— Task item —
This task calls for every entry below to be repeated exactly.

— Supplied records —
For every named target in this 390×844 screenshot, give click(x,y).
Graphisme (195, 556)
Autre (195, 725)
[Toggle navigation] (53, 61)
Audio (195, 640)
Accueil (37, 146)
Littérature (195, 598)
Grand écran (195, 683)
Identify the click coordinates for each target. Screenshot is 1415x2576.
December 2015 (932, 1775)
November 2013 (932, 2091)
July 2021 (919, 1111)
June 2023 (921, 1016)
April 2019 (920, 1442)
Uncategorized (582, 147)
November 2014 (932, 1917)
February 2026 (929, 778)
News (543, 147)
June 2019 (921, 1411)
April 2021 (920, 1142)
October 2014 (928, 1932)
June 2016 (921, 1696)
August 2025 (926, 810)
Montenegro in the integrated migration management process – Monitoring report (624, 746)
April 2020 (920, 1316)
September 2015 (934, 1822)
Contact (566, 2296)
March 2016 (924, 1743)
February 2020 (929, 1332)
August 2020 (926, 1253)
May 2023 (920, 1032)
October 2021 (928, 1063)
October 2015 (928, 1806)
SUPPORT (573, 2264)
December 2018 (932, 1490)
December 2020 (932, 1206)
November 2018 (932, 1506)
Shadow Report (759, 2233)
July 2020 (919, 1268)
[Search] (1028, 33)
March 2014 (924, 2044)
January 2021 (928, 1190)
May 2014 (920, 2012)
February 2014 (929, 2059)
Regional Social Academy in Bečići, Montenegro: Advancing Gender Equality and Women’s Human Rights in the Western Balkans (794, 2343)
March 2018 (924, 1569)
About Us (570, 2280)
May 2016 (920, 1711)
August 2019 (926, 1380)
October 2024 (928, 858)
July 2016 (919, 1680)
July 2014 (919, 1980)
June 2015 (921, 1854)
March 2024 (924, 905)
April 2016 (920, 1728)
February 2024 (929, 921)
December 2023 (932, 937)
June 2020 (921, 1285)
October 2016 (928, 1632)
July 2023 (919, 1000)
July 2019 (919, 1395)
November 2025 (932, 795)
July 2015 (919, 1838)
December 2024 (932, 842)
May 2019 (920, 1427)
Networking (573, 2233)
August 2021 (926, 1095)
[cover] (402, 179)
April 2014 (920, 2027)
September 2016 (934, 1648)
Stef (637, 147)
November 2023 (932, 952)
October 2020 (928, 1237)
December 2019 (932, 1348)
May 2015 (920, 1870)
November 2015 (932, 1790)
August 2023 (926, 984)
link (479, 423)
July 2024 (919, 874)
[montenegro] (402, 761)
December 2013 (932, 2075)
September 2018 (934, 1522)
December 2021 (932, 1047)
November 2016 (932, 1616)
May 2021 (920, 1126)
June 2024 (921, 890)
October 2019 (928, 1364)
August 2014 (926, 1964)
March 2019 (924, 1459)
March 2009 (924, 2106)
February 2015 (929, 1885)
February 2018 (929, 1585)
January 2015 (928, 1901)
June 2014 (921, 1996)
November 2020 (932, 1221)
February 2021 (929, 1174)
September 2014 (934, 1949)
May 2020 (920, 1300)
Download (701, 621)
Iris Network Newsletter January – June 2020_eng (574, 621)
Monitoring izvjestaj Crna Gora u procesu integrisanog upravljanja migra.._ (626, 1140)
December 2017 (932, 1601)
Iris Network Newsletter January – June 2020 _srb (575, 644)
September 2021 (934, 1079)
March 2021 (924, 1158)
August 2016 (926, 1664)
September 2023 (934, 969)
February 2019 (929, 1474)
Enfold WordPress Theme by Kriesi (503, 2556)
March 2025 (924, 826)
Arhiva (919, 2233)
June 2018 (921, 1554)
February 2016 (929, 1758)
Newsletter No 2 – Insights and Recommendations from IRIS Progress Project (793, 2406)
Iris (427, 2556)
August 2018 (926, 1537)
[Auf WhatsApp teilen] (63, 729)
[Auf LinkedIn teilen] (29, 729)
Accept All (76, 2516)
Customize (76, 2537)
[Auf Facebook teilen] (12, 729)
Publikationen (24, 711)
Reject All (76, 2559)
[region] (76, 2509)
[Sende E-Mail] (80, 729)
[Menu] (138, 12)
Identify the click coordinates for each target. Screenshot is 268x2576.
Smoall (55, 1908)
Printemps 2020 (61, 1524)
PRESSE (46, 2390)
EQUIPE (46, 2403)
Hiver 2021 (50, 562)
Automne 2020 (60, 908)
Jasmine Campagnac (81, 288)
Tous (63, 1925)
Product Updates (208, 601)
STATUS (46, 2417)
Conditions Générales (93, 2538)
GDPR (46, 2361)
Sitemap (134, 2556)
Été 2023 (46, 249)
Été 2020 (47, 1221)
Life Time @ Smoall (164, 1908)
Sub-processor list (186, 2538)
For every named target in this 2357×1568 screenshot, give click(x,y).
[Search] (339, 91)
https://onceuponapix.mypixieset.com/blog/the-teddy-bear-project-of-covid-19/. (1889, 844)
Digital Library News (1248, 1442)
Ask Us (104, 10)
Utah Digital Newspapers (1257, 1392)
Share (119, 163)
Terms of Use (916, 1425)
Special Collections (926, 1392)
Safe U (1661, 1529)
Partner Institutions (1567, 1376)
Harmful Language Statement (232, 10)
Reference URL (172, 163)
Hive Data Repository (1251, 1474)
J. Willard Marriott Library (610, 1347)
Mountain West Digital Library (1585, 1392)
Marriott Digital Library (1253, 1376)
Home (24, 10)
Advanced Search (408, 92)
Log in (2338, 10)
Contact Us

— Exercise solution —
For every named target in this 390×844 screenshot, give click(x,y).
Graphisme (195, 556)
Autre (195, 725)
[Toggle navigation] (53, 61)
Audio (195, 640)
Accueil (37, 146)
Littérature (195, 598)
Grand écran (195, 683)
Identify the click coordinates for each target. Screenshot is 1415x2576.
December 2015 (932, 1775)
November 2013 (932, 2091)
July 2021 (919, 1111)
June 2023 (921, 1016)
April 2019 (920, 1442)
Uncategorized (582, 147)
November 2014 (932, 1917)
February 2026 (929, 778)
News (543, 147)
June 2019 (921, 1411)
April 2021 (920, 1142)
October 2014 (928, 1932)
June 2016 (921, 1696)
August 2025 (926, 810)
Montenegro in the integrated migration management process – Monitoring report (624, 746)
April 2020 (920, 1316)
September 2015 (934, 1822)
Contact (566, 2296)
March 2016 (924, 1743)
February 2020 (929, 1332)
August 2020 (926, 1253)
May 2023 (920, 1032)
October 2021 (928, 1063)
October 2015 (928, 1806)
SUPPORT (573, 2264)
December 2018 (932, 1490)
December 2020 (932, 1206)
November 2018 (932, 1506)
Shadow Report (759, 2233)
July 2020 (919, 1268)
[Search] (1028, 33)
March 2014 (924, 2044)
January 2021 (928, 1190)
May 2014 (920, 2012)
February 2014 (929, 2059)
Regional Social Academy in Bečići, Montenegro: Advancing Gender Equality and Women’s Human Rights in the Western Balkans (794, 2343)
March 2018 (924, 1569)
About Us (570, 2280)
May 2016 (920, 1711)
August 2019 (926, 1380)
October 2024 (928, 858)
July 2016 (919, 1680)
July 2014 (919, 1980)
June 2015 (921, 1854)
March 2024 (924, 905)
April 2016 (920, 1728)
February 2024 (929, 921)
December 2023 (932, 937)
June 2020 (921, 1285)
October 2016 (928, 1632)
July 2023 (919, 1000)
July 2019 (919, 1395)
November 2025 (932, 795)
July 2015 (919, 1838)
December 2024 (932, 842)
May 2019 (920, 1427)
Networking (573, 2233)
August 2021 (926, 1095)
[cover] (402, 179)
April 2014 (920, 2027)
September 2016 (934, 1648)
Stef (637, 147)
November 2023 (932, 952)
October 2020 (928, 1237)
December 2019 (932, 1348)
May 2015 (920, 1870)
November 2015 (932, 1790)
August 2023 (926, 984)
link (479, 423)
July 2024 (919, 874)
[montenegro] (402, 761)
December 2013 (932, 2075)
September 2018 (934, 1522)
December 2021 (932, 1047)
November 2016 (932, 1616)
May 2021 (920, 1126)
June 2024 (921, 890)
October 2019 (928, 1364)
August 2014 (926, 1964)
March 2019 (924, 1459)
March 2009 (924, 2106)
February 2015 (929, 1885)
February 2018 (929, 1585)
January 2015 (928, 1901)
June 2014 (921, 1996)
November 2020 (932, 1221)
February 2021 (929, 1174)
September 2014 (934, 1949)
May 2020 (920, 1300)
Download (701, 621)
Iris Network Newsletter January – June 2020_eng (574, 621)
Monitoring izvjestaj Crna Gora u procesu integrisanog upravljanja migra.._ (626, 1140)
December 2017 (932, 1601)
Iris Network Newsletter January – June 2020 _srb (575, 644)
September 2021 (934, 1079)
March 2021 (924, 1158)
August 2016 (926, 1664)
September 2023 (934, 969)
February 2019 (929, 1474)
Enfold WordPress Theme by Kriesi (503, 2556)
March 2025 (924, 826)
Arhiva (919, 2233)
June 2018 (921, 1554)
February 2016 (929, 1758)
Newsletter No 2 – Insights and Recommendations from IRIS Progress Project (793, 2406)
Iris (427, 2556)
August 2018 (926, 1537)
[Auf WhatsApp teilen] (63, 729)
[Auf LinkedIn teilen] (29, 729)
Accept All (76, 2516)
Customize (76, 2537)
[Auf Facebook teilen] (12, 729)
Publikationen (24, 711)
Reject All (76, 2559)
[region] (76, 2509)
[Sende E-Mail] (80, 729)
[Menu] (138, 12)
Identify the click coordinates for each target. Screenshot is 268x2576.
Smoall (55, 1908)
Printemps 2020 (61, 1524)
PRESSE (46, 2390)
EQUIPE (46, 2403)
Hiver 2021 (50, 562)
Automne 2020 (60, 908)
Jasmine Campagnac (81, 288)
Tous (63, 1925)
Product Updates (208, 601)
STATUS (46, 2417)
Conditions Générales (93, 2538)
GDPR (46, 2361)
Sitemap (134, 2556)
Été 2023 (46, 249)
Été 2020 (47, 1221)
Life Time @ Smoall (164, 1908)
Sub-processor list (186, 2538)
For every named target in this 2357×1568 screenshot, give click(x,y).
[Search] (339, 91)
https://onceuponapix.mypixieset.com/blog/the-teddy-bear-project-of-covid-19/. (1889, 844)
Digital Library News (1248, 1442)
Ask Us (104, 10)
Utah Digital Newspapers (1257, 1392)
Share (119, 163)
Terms of Use (916, 1425)
Special Collections (926, 1392)
Safe U (1661, 1529)
Partner Institutions (1567, 1376)
Harmful Language Statement (232, 10)
Reference URL (172, 163)
Hive Data Repository (1251, 1474)
J. Willard Marriott Library (610, 1347)
Mountain West Digital Library (1585, 1392)
Marriott Digital Library (1253, 1376)
Home (24, 10)
Advanced Search (408, 92)
Log in (2338, 10)
Contact Us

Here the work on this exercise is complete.